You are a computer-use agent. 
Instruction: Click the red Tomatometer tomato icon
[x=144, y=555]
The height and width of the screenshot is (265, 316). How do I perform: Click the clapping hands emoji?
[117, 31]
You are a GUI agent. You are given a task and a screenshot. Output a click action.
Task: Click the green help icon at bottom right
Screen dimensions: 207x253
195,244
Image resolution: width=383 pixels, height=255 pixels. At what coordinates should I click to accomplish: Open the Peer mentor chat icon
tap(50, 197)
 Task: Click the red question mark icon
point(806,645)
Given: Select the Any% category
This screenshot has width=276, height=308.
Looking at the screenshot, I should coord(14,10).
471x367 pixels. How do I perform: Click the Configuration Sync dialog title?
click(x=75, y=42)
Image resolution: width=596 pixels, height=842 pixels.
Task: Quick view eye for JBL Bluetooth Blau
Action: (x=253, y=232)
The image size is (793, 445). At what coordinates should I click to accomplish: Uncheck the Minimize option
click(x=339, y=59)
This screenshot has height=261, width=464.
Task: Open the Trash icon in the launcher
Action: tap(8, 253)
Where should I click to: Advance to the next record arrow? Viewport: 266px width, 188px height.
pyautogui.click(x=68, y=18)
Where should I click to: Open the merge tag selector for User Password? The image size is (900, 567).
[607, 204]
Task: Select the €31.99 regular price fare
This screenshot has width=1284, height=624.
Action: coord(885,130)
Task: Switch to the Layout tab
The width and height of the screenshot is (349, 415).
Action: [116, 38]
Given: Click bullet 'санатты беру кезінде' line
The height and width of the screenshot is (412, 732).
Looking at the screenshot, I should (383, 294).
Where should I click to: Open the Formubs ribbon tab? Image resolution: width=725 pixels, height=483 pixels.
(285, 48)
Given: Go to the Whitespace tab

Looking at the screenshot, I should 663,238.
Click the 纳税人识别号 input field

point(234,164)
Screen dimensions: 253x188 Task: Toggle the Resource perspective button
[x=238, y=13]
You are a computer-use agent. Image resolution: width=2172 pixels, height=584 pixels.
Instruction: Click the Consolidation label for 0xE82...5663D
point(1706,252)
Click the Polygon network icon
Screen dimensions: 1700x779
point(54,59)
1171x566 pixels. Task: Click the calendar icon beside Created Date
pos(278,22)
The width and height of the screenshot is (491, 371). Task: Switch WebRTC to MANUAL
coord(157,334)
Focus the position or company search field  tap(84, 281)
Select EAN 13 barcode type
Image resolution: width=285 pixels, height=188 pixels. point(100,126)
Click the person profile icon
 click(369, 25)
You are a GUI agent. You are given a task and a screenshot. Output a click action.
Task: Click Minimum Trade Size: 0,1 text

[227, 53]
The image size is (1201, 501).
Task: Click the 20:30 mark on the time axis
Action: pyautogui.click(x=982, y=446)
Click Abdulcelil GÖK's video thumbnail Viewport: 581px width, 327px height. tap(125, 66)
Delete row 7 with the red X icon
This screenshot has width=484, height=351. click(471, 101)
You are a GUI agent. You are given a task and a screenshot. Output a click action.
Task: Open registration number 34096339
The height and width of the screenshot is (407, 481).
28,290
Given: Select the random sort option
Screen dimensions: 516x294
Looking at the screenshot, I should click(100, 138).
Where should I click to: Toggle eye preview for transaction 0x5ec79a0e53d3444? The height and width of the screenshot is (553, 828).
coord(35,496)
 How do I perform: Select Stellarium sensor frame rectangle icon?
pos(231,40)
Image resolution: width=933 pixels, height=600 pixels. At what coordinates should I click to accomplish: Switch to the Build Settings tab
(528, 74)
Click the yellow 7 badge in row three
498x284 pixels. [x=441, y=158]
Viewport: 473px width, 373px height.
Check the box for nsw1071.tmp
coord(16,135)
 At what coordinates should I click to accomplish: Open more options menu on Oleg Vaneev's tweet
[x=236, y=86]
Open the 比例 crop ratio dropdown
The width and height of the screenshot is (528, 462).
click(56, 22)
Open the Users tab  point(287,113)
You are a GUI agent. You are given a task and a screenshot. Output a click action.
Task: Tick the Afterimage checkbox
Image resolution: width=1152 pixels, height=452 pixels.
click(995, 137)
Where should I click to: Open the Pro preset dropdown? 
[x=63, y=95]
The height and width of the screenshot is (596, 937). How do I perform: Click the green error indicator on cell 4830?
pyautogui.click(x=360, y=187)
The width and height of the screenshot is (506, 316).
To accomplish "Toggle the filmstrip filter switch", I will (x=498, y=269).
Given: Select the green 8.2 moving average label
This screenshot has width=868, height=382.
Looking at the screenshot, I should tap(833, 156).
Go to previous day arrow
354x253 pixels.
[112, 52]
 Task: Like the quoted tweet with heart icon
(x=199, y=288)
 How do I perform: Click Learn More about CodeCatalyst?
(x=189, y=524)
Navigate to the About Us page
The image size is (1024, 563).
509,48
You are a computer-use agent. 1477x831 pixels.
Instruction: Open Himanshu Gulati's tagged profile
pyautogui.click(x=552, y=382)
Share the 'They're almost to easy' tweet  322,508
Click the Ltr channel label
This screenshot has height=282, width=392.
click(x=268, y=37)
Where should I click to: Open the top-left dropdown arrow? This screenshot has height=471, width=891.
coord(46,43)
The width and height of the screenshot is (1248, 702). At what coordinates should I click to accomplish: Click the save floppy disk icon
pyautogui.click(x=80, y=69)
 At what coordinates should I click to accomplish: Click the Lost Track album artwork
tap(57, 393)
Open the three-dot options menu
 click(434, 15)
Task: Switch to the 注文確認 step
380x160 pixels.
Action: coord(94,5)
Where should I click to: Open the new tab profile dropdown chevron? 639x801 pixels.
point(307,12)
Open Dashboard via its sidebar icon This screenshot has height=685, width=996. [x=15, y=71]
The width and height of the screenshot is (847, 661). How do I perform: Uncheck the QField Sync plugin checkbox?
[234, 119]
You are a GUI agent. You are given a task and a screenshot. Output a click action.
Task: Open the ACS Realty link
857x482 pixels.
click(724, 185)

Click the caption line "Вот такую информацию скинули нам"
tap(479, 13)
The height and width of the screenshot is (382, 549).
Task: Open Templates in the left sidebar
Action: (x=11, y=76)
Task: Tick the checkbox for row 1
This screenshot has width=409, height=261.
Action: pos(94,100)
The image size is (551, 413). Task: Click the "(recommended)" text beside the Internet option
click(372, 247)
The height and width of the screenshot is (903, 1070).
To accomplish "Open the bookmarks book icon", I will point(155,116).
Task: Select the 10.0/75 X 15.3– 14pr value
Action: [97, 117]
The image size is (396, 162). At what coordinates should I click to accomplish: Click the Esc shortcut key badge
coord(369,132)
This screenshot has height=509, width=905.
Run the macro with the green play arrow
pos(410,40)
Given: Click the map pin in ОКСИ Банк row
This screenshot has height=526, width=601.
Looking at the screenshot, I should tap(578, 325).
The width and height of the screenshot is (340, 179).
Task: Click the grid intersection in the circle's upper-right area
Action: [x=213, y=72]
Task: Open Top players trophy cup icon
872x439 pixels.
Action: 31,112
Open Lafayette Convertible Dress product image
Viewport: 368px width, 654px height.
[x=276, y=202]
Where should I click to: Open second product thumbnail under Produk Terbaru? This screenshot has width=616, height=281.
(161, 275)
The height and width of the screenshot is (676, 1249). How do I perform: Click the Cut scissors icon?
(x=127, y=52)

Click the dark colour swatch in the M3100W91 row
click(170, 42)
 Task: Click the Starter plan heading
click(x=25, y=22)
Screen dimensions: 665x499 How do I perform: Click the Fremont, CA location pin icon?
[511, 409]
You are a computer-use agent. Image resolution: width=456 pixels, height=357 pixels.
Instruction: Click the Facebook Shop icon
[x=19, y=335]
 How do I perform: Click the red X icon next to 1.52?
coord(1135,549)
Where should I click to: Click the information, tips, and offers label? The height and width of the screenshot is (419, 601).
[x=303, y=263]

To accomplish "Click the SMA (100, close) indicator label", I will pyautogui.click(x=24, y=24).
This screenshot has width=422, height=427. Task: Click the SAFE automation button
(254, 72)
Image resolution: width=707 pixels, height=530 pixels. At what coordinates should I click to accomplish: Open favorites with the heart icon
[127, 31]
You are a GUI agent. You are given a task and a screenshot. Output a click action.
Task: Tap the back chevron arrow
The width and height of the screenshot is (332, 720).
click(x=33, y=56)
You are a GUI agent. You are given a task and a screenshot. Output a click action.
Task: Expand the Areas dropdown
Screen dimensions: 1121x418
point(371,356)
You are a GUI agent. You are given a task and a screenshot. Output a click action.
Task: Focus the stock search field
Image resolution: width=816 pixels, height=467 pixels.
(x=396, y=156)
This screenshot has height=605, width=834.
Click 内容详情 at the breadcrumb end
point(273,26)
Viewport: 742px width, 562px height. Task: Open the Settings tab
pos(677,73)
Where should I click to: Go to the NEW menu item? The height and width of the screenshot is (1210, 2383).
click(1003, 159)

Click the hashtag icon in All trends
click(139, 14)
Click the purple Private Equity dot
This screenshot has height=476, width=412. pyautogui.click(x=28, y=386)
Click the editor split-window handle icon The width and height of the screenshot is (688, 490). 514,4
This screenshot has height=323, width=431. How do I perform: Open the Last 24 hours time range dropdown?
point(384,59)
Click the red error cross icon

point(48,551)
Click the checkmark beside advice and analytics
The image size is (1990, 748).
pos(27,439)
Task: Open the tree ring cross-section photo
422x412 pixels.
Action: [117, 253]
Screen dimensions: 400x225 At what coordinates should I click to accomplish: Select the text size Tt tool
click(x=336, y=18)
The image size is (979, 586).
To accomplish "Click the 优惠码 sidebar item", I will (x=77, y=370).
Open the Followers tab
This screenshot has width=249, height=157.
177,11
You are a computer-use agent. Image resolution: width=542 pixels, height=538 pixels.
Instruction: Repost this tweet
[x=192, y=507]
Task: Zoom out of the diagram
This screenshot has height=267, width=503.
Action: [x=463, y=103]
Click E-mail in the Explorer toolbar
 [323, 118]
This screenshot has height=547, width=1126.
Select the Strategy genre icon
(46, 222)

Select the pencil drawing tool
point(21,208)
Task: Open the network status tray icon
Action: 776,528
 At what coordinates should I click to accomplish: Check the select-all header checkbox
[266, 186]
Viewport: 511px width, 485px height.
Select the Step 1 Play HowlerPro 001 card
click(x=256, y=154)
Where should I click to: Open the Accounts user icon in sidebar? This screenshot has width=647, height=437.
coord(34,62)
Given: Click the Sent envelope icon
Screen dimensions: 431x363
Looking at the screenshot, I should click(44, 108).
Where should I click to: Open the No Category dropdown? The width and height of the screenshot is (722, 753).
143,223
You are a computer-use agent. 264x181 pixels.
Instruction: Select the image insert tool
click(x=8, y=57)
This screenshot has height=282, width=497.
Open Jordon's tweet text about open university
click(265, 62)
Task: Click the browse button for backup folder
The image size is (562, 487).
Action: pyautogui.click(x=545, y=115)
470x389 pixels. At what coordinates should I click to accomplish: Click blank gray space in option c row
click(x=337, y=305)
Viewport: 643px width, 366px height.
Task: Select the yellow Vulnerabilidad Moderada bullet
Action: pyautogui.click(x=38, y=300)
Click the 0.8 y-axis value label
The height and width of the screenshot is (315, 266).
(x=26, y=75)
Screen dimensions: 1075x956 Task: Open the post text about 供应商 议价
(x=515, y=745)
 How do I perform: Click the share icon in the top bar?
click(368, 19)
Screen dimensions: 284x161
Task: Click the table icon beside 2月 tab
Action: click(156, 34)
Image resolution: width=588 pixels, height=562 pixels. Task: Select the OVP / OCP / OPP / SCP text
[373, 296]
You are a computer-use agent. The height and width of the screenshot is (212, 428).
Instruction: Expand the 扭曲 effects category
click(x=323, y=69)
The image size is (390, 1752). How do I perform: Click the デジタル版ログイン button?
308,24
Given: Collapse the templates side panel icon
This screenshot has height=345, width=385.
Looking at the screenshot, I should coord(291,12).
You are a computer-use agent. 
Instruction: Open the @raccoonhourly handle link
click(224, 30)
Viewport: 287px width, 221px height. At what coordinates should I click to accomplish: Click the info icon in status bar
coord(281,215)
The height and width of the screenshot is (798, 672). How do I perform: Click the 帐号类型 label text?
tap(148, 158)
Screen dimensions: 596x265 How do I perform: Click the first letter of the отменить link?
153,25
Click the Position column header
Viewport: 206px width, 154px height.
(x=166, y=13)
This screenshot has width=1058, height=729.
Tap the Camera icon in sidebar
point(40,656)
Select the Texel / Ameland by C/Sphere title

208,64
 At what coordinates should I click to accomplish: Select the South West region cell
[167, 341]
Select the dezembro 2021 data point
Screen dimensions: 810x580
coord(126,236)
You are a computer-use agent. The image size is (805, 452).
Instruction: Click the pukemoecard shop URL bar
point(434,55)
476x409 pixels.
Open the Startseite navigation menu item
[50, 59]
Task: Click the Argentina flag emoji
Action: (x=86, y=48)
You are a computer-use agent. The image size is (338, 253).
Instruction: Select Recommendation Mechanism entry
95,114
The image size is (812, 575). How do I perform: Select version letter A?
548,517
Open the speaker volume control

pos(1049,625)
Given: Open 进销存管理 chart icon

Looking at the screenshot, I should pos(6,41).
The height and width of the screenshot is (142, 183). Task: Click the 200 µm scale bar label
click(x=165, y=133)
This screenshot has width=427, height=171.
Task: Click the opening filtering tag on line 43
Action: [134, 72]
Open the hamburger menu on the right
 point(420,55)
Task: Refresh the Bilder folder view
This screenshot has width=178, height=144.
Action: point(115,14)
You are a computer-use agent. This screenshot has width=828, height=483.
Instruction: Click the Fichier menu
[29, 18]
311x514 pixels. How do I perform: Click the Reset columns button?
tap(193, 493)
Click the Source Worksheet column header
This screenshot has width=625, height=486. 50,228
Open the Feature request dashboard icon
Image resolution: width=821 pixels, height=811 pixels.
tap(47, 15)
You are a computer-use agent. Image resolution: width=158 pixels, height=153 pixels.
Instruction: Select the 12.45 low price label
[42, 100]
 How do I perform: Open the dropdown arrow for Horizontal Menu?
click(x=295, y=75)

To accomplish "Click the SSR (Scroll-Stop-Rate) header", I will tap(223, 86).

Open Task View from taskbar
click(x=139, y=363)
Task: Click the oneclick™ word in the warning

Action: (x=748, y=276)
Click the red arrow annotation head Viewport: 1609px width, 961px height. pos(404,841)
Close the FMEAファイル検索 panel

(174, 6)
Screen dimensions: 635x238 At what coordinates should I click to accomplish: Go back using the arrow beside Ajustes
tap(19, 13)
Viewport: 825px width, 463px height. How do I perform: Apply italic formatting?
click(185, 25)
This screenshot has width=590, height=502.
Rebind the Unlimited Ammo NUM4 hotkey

Task: Out of the entries above, write out only the lines between the line holding "Task: Open the tree ring cross-section photo" and the line holding "You are a computer-use agent. Image resolution: width=542", inclusive, each exactly as given.

Exercise output:
Task: Open the tree ring cross-section photo
422x412 pixels.
Action: [117, 253]
Screen dimensions: 400x225 At what coordinates should I click to accomplish: Select the text size Tt tool
click(x=336, y=18)
The image size is (979, 586).
To accomplish "Click the 优惠码 sidebar item", I will (x=77, y=370).
Open the Followers tab
This screenshot has width=249, height=157.
177,11
You are a computer-use agent. Image resolution: width=542 pixels, height=538 pixels.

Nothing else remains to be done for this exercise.